### DATA TO USE
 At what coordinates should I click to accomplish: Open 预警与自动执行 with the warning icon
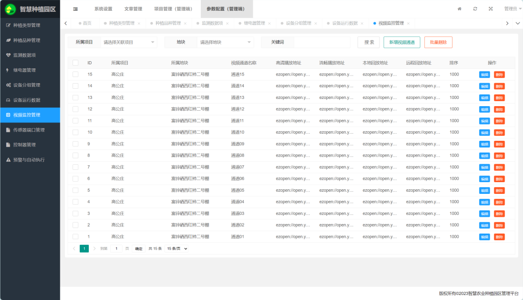click(x=30, y=160)
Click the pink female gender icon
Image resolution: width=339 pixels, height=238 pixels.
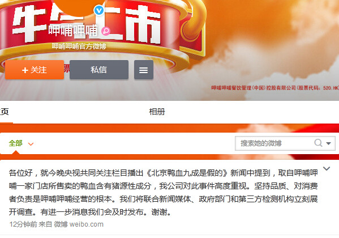(x=106, y=31)
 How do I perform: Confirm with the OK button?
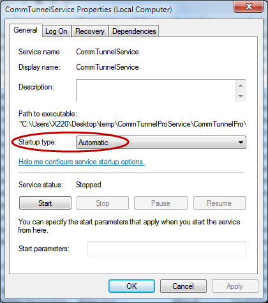131,286
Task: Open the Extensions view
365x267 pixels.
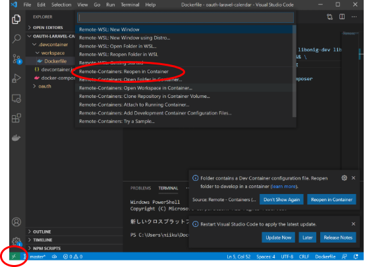Action: tap(16, 118)
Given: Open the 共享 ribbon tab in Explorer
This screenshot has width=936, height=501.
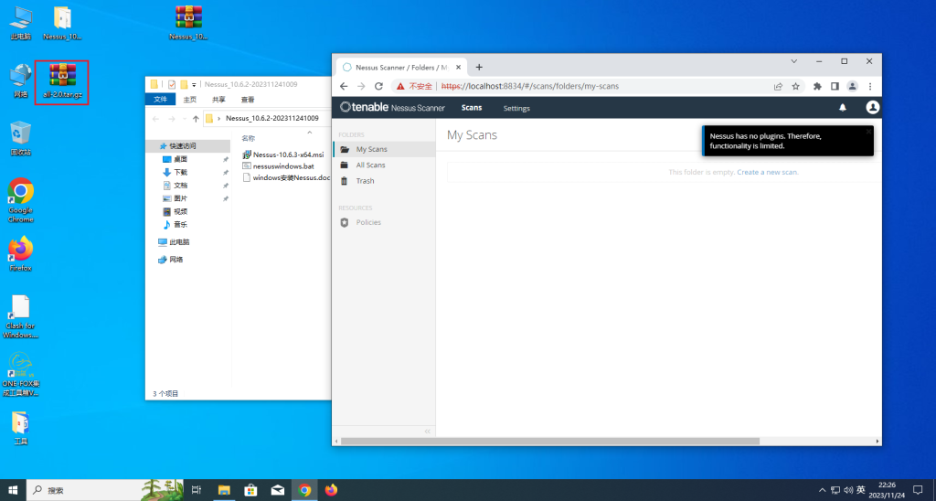Looking at the screenshot, I should (218, 100).
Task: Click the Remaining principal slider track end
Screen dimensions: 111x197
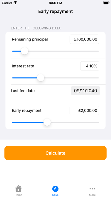Action: [x=98, y=51]
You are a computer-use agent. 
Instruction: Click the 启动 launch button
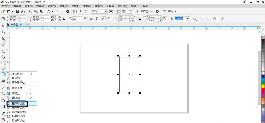click(170, 11)
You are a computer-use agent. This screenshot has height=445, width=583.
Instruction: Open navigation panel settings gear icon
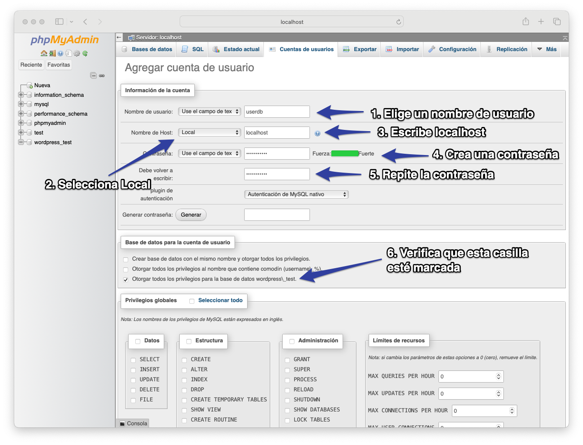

### WORK INSTRUCTION
Start at the line that contains "How do I perform: Confirm" and retype every line through the end of the entries above, both ends included. Exclude all pictures.

### ANSWER FOR THIS EXERCISE
 How do I perform: Confirm with the OK button?
131,286
Task: Open the Extensions view
365x267 pixels.
Action: tap(16, 118)
Given: Open the 共享 ribbon tab in Explorer
This screenshot has width=936, height=501.
Looking at the screenshot, I should (218, 100).
Task: Click the Remaining principal slider track end
Screen dimensions: 111x197
Action: [x=98, y=51]
You are a computer-use agent. 
Instruction: Click the 启动 launch button
click(170, 11)
You are a computer-use agent. This screenshot has height=445, width=583.
Instruction: Open navigation panel settings gear icon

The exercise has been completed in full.